#### Texto apresentado

A razão principal que conduziu ao seu esquecimento dever-se-á ao fato de ela ocorrer no decurso da Grande Guerra e concorrer com esta na recordação. A guerra legou-nos muitas descrições literárias, narrativas e imagens, o que não ocorreu, em proporção comparável, com a pandemia. Mas a memória da guerra perdurou, sobretudo, porque existiu um conjunto grande de atores que a mantiveram viva na lembrança coletiva, dos antigos combatentes aos Estados em conflito. Cemitérios e monumentos aos combatentes espalharam-se pelos campos de batalha e pelos países de que eram naturais. Em Portugal, há um número muito avultado de monumentos associados à Primeira Guerra Mundial. Celebram quem combateu e morreu pela pátria, uma velha divisa invocada para lembrar ser dever supremo dos combatentes dar a vida pelo coletivo nacional e não por um rei, príncipe ou Governo. Comemorações anuais mantêm essa recordação viva, como ocorreu em 2018, ano do centenário do Armistício que pôs fim ao conflito. Para quem também se interessa pela memória coletiva, como eu, os destinos contrastantes das recordações da pandemia e da guerra constituem um facto da maior riqueza.

########
#### Informação fornecida

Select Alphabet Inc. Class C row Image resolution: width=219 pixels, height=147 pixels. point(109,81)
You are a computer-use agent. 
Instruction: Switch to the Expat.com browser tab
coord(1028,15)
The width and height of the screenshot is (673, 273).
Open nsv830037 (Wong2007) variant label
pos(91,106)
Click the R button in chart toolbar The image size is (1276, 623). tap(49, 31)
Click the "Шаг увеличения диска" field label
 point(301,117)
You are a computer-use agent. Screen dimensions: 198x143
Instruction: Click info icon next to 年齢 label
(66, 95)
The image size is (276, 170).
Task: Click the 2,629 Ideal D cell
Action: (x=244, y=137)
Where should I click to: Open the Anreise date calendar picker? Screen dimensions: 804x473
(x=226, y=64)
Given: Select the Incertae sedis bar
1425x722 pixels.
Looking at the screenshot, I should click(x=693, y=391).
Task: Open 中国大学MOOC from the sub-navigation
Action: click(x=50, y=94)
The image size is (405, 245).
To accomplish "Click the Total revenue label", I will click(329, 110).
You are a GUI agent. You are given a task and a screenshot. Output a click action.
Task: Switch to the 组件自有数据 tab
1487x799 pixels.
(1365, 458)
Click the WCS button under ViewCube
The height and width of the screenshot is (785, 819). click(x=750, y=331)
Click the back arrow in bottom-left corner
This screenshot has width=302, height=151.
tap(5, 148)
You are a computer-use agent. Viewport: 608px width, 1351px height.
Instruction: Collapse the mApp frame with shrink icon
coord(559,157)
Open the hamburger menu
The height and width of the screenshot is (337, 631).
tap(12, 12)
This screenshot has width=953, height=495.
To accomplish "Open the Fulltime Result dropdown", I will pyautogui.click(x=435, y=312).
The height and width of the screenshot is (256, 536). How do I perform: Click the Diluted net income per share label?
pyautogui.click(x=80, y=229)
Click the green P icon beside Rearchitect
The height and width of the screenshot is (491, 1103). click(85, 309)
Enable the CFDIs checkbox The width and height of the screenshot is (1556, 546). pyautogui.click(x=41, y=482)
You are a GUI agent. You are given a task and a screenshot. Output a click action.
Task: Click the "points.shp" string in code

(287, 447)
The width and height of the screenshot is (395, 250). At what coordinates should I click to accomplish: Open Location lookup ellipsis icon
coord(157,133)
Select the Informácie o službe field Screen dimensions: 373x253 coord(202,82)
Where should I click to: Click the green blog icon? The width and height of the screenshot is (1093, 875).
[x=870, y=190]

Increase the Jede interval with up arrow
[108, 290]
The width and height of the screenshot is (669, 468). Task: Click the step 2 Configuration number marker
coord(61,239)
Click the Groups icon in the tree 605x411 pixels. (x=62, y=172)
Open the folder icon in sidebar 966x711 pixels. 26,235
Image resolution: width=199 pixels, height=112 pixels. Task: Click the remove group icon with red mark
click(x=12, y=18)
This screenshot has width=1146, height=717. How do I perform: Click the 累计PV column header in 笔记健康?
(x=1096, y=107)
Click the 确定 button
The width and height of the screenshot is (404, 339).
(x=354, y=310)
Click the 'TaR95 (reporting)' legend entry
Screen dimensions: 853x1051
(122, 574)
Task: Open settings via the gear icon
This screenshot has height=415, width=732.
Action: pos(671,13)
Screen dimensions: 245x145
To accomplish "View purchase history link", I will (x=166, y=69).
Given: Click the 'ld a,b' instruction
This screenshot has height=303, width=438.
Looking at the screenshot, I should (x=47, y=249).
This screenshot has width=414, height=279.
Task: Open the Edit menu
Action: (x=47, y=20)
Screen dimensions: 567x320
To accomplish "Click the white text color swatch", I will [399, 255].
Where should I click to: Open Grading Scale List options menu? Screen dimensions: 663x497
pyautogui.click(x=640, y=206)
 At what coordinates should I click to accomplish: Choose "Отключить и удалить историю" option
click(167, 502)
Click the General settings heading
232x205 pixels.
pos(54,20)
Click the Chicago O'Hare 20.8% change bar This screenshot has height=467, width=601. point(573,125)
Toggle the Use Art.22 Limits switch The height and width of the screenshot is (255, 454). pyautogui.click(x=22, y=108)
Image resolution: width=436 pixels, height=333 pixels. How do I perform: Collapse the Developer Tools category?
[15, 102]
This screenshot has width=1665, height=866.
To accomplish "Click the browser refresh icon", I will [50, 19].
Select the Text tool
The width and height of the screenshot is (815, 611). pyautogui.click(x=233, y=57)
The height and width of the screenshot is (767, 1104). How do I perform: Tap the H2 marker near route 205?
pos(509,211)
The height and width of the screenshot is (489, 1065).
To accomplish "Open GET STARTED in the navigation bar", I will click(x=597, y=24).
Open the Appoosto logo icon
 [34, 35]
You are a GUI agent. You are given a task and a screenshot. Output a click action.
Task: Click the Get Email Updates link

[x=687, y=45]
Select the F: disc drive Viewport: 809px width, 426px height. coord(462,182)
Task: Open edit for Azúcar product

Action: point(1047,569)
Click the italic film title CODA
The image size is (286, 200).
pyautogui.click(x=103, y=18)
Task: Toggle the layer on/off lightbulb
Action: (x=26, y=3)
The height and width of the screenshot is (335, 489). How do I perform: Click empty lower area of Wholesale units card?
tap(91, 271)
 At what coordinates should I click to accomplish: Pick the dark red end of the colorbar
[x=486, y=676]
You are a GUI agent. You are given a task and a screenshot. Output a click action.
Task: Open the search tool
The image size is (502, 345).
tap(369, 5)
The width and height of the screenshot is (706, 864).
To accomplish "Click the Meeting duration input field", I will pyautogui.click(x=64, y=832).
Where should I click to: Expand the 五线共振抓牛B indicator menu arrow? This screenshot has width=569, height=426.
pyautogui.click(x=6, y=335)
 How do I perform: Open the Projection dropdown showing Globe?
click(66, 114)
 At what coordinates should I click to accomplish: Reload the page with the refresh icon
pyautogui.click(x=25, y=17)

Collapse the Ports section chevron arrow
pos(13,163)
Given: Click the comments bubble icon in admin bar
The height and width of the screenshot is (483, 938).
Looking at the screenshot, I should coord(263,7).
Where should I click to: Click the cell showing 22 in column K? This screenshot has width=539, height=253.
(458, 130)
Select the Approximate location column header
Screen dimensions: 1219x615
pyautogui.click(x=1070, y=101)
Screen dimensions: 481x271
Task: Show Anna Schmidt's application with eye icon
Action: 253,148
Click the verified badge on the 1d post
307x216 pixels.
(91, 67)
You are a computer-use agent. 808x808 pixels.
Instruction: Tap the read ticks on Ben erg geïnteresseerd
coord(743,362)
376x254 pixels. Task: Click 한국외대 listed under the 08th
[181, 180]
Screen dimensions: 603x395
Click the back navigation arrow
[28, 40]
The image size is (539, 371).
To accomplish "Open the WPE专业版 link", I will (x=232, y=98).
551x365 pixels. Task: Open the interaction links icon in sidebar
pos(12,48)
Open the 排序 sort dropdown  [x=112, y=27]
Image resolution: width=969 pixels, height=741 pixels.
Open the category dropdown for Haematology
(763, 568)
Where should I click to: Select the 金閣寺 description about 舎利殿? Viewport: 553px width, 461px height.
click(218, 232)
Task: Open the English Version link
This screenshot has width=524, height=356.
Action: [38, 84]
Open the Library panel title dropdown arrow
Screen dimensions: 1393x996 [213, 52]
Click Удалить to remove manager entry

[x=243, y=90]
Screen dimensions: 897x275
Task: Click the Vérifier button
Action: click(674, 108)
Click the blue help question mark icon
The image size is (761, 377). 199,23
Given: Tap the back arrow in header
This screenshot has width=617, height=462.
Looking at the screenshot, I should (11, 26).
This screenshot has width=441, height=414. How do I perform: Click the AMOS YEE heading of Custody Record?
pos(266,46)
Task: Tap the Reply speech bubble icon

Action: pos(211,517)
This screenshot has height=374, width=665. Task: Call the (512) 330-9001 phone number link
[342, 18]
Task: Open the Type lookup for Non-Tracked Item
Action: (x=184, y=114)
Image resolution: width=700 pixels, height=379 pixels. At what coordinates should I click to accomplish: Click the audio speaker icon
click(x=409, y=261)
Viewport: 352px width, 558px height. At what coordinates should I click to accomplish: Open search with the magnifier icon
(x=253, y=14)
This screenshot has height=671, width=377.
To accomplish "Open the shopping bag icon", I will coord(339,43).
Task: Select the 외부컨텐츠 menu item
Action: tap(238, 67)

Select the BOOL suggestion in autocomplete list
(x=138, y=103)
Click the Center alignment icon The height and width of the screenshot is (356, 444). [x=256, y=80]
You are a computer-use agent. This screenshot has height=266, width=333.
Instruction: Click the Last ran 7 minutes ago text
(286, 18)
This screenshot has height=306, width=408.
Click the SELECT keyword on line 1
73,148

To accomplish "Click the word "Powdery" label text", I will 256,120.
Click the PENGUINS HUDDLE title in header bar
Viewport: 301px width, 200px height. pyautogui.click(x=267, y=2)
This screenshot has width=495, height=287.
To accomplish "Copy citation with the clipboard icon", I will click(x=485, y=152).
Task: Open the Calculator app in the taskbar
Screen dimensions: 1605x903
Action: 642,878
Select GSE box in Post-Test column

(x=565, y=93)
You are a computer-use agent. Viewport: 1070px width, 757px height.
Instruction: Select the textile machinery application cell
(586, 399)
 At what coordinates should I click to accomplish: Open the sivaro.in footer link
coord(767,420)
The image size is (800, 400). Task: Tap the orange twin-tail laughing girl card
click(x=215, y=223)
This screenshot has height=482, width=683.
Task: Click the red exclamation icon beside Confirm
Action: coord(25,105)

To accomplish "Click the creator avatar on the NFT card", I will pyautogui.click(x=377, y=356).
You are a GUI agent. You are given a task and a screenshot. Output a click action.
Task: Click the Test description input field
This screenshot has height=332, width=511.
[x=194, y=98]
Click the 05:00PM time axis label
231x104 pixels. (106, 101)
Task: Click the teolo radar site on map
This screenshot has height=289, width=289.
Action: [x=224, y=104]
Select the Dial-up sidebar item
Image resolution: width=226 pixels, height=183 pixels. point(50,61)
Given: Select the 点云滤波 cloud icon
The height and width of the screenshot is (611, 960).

########

* Partes do exercício *
1) Segundo o texto, em que ano se realizou o centenário do Armistício que pôs fim ao conflito?
2) Enumere tudo aquilo que, de acordo com o texto, a guerra nos legou em muito maior proporção do que a pandemia.
3) Indique se cada afirmação concorda com o texto, respondendo sim ou não e citando as palavras decisivas:
(a) Em Portugal existem poucos monumentos ligados à Primeira Guerra Mundial.
(b) Os cemitérios e monumentos aos combatentes ficaram apenas nos campos de batalha.
(c) A velha divisa lembra que o dever supremo dos combatentes é dar a vida pelo coletivo nacional.

* Respostas por item *
1) Em 2018.

2) Descrições literárias; narrativas; imagens.

3)
(a) Não: "há um número muito avultado de monumentos associados à Primeira Guerra Mundial".
(b) Não: "espalharam-se pelos campos de batalha e pelos países de que eram naturais".
(c) Sim: "dever supremo dos combatentes dar a vida pelo coletivo nacional e não por um rei, príncipe ou Governo".